Skipping hardlinks in a copy

Sriram Ramkrishna sramkris at
Thu Mar 8 21:34:03 GMT 2007

On Thu, Mar 08, 2007 at 10:15:01PM +0100, Paul Slootman wrote:
> On Thu 08 Mar 2007, Sri Ramkrishna wrote:
> > 
> > I think I probably hard links to directories.  I have observed cpio
> > going through a loop continously.  Since I was doing this on an AIX
> > JFS filesystem (on an AIX fileserver) it might not have same protections
> > that I believe Linux when hitting a circular loop.
> If there are hard links to directories (apart from the . and .. links)
> then the filesystem is corrupt; it should be impossible to hardlink a
> directory to create another entry that points to it.

OK, I wasn't aware that you couldn't hardlink a directory to another

> Linux has no protection against such things beyond ensuring the
> filesystem stays sane... just like AIX most certainly should also have.
> It's entirely possible that AIX offers some way of hardlinking
> directories (it's been over 10 years since I last touched AIX :-) but if
> so, there's no real sane way of handling such situations.

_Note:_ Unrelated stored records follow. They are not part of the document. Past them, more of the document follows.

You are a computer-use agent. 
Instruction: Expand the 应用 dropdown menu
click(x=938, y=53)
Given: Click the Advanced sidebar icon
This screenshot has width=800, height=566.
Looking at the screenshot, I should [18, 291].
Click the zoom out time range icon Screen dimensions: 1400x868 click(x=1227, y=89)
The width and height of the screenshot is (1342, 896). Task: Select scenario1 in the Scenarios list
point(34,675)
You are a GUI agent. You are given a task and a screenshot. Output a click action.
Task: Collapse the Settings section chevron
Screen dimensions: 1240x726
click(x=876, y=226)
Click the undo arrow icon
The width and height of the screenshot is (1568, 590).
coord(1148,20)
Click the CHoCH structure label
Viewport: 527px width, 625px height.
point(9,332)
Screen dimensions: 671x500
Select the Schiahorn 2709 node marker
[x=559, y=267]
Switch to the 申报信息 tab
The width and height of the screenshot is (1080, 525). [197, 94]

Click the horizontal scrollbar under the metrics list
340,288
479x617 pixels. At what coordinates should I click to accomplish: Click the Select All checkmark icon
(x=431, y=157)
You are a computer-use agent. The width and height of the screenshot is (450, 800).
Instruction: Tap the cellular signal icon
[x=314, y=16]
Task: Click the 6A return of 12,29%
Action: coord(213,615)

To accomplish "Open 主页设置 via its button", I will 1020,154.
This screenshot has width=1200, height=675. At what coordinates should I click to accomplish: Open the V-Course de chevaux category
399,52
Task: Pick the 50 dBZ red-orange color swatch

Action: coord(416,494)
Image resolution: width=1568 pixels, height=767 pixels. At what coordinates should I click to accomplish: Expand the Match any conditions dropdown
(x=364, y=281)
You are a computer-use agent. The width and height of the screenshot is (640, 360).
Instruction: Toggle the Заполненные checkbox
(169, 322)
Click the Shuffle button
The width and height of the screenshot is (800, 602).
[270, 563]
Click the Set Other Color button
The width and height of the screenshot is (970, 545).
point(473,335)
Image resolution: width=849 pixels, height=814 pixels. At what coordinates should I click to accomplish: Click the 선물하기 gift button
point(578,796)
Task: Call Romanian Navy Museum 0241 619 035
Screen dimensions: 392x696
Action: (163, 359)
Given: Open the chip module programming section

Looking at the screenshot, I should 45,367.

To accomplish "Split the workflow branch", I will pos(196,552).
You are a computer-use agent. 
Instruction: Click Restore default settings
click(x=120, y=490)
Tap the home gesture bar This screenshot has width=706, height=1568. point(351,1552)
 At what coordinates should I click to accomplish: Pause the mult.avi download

OK.  Looks like I just have to deal wtih each cycle I encounter and
break it.  Joy. :-)

> > I think this is exactly what's happening.  I think I have a number of
> > cycles that are causing the data to go loopy. (pardon the pun)  If
> > that's the case, how does one find self referential hard/softlinks?
> It sounds like you're confusing hard links with soft (or symbolic)
> links, by the way you mention them above.
> Cpio, find, rsync, whatever will not by default follow symbolic links
> (unless instructed to do so, in which case any problems arising from
> that are the user's fault).  As I mentioned above, hardlinks to
> directories shouldn't exist. Without hardlinks to directories, you won't
> have loops.

I'm at a loss then at what I'm looking at.  Maybe it's following
symlinks and I have not checked the arguments properly.  It might
be that symbolic links are causing the issue, but in that case it
doesn't seem to explain why it's taking days to copy a level 0 copy.
I leaped on the link tree issue, because strace on an rsync was
showing it going through the same progression of directories.
I'm going to have to go back and run it again and see if I can
catch it.

> > > The command "find . -type l" will only find symlinks.  You can find
> > > files that have hard links with "find . ! -type d -links +1 -print".  
> > Can I also do use find to create a list of files that are not hardlink
> A file that's not hardlinked will have a link count of 1 (which is very
> logical if you think about what that link count means...)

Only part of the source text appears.